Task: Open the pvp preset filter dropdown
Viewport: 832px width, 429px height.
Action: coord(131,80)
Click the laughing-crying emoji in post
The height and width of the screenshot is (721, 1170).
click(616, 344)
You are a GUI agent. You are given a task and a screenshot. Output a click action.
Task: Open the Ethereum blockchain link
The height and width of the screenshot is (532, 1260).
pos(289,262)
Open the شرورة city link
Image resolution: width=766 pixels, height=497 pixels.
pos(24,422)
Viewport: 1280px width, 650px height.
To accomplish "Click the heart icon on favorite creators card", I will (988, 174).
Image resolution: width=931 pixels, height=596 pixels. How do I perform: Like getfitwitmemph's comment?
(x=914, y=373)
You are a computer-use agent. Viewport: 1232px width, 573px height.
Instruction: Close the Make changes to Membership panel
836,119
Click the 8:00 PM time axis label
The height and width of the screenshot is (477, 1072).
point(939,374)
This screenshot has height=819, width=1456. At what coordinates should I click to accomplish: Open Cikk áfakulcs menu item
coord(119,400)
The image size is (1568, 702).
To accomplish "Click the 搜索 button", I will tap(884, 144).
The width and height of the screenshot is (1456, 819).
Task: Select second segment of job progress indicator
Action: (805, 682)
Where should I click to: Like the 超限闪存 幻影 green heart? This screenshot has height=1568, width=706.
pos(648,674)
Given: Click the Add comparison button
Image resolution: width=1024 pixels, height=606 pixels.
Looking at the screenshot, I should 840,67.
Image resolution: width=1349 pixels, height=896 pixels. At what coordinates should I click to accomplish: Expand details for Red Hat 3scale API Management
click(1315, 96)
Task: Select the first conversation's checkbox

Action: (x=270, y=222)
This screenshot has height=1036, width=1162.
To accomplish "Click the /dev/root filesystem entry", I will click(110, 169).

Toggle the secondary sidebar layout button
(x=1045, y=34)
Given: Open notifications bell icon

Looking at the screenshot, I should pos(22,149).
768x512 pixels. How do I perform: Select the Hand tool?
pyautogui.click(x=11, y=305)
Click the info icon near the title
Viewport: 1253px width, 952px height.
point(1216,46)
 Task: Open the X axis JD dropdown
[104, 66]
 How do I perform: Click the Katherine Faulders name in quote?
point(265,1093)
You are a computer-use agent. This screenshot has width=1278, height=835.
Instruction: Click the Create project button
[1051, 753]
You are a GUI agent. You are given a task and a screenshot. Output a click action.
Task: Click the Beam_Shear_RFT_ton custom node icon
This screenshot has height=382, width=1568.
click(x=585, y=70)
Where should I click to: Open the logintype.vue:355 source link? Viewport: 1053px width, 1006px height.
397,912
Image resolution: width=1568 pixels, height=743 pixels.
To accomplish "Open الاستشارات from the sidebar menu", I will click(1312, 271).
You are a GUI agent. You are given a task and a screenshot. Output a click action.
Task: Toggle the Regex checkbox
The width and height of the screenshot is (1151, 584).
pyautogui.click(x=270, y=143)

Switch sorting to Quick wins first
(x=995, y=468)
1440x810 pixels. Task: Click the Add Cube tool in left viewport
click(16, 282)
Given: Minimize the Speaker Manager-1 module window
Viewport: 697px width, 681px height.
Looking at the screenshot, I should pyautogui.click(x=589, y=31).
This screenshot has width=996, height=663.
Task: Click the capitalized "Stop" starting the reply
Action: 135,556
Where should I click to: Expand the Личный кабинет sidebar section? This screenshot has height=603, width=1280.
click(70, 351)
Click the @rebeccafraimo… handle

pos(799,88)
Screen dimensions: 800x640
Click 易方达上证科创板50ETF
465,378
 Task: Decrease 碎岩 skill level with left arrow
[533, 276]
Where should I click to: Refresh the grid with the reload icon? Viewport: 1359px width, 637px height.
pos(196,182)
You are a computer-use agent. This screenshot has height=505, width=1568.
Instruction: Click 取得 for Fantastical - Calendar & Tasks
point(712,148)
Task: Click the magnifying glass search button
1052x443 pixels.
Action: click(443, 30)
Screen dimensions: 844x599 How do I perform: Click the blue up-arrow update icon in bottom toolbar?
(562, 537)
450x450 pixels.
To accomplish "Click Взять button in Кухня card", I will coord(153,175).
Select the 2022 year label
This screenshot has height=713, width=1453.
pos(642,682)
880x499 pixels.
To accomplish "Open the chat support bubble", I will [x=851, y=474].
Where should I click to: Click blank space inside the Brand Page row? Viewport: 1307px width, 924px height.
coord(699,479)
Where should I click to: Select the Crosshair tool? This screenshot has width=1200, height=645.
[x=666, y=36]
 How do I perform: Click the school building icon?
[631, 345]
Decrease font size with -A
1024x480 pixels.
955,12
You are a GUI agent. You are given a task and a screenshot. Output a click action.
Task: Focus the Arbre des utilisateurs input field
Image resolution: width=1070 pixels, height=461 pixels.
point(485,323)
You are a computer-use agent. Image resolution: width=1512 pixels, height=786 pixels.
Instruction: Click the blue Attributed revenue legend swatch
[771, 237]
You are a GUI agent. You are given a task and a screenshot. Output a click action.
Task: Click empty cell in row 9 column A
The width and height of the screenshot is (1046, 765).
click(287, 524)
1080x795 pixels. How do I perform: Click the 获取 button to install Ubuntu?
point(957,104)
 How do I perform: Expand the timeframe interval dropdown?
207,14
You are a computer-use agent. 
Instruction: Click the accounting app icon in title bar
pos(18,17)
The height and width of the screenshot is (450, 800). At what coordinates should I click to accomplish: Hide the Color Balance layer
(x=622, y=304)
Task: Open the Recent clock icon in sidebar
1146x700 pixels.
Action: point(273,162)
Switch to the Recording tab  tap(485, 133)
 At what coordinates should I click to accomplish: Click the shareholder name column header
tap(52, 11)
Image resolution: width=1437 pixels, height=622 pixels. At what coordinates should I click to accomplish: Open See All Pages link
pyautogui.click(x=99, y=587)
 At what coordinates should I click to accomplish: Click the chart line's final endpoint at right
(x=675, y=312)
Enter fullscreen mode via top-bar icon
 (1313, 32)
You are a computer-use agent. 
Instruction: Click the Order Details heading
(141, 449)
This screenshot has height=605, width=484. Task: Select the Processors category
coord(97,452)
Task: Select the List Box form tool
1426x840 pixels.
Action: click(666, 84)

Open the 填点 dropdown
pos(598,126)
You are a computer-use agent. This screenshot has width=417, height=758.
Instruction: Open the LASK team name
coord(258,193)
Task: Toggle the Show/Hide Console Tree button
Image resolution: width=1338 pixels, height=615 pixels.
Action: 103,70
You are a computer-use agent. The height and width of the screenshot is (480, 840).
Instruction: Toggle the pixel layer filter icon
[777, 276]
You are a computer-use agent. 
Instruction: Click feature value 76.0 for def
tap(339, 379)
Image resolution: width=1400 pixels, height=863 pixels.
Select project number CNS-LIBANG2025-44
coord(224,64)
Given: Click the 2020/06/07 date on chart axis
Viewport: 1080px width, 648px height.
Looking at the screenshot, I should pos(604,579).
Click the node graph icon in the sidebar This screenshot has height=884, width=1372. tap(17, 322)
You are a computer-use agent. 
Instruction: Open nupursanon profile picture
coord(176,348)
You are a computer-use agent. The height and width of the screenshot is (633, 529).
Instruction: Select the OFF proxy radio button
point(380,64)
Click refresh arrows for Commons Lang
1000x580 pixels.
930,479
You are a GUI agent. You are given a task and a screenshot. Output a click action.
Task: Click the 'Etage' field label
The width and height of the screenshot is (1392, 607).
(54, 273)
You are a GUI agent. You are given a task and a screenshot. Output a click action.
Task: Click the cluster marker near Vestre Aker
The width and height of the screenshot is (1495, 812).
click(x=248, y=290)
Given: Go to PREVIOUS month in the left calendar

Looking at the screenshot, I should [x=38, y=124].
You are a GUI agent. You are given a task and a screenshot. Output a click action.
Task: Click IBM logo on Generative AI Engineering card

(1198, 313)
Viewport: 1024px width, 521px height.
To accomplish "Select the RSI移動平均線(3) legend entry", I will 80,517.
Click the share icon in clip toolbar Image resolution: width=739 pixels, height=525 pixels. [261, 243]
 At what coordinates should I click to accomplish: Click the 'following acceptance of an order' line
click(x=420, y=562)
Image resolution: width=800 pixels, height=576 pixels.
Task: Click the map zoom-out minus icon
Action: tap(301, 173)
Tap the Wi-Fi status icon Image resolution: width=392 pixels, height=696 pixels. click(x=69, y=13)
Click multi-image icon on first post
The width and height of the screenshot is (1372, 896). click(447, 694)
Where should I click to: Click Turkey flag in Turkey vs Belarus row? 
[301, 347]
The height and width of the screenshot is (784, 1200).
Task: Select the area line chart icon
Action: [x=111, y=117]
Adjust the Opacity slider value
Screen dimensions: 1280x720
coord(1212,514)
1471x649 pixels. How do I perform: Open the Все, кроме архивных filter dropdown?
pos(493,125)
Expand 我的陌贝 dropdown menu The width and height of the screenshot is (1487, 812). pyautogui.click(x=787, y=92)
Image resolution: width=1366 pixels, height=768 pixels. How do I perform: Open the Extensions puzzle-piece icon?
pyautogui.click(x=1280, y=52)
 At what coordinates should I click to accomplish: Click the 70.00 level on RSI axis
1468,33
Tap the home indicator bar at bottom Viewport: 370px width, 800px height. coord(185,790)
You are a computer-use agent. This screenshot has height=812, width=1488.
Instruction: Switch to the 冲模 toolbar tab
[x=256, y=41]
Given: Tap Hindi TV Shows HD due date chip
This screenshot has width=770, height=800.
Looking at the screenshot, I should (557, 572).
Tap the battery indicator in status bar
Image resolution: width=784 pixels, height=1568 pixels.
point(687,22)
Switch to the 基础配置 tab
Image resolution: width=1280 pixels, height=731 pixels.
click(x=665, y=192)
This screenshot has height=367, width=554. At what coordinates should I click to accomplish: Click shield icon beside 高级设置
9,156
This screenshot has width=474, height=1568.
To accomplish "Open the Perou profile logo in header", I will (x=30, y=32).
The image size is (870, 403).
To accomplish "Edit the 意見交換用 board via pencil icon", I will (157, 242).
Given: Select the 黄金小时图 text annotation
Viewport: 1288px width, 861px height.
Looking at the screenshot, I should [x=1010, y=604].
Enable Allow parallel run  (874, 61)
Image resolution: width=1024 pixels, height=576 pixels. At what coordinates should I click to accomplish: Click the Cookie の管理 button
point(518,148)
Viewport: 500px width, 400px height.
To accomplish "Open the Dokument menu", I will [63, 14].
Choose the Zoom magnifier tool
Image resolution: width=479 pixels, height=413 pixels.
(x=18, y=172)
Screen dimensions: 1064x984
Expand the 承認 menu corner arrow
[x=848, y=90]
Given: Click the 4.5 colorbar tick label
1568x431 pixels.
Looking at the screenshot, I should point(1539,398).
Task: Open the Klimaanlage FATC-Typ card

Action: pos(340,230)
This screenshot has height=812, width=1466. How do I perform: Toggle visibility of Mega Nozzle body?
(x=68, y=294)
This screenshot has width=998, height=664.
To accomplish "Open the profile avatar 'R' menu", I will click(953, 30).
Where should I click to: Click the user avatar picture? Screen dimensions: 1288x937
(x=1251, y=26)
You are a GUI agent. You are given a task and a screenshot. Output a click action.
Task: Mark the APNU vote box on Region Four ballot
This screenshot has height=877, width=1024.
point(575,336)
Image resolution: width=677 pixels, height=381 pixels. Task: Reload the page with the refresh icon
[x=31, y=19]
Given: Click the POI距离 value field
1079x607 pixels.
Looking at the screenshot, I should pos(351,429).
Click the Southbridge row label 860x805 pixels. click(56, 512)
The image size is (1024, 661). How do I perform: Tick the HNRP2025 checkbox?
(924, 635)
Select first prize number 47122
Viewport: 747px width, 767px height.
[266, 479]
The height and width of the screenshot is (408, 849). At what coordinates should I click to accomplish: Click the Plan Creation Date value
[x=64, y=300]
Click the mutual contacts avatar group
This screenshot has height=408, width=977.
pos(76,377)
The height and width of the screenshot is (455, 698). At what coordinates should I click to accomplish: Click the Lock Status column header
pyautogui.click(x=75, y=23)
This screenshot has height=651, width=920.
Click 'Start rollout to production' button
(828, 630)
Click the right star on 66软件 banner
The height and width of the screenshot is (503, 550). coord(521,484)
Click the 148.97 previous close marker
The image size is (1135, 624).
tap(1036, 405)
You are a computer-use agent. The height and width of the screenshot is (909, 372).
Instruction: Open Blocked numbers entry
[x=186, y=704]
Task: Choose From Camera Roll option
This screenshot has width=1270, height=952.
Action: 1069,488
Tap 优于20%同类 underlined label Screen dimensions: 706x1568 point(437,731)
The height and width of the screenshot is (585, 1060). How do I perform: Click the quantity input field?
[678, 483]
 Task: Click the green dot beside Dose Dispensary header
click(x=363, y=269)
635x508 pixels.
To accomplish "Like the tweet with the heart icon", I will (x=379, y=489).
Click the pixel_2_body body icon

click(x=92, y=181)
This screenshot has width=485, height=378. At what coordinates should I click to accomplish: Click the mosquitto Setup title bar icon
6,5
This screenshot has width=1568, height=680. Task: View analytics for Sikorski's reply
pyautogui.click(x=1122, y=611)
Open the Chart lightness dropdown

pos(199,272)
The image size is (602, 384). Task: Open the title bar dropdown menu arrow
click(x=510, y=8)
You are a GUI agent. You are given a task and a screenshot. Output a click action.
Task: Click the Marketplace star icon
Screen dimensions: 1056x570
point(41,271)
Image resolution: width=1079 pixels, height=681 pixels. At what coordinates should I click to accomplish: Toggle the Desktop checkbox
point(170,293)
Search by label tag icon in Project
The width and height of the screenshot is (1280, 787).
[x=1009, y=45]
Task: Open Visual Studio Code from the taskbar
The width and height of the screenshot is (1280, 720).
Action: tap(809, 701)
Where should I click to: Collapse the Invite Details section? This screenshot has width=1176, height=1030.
· · · · · · ·
Across the entries above, find the lines with the string "near" and copy them.

Click the info icon near the title
Task: Click the cluster marker near Vestre Aker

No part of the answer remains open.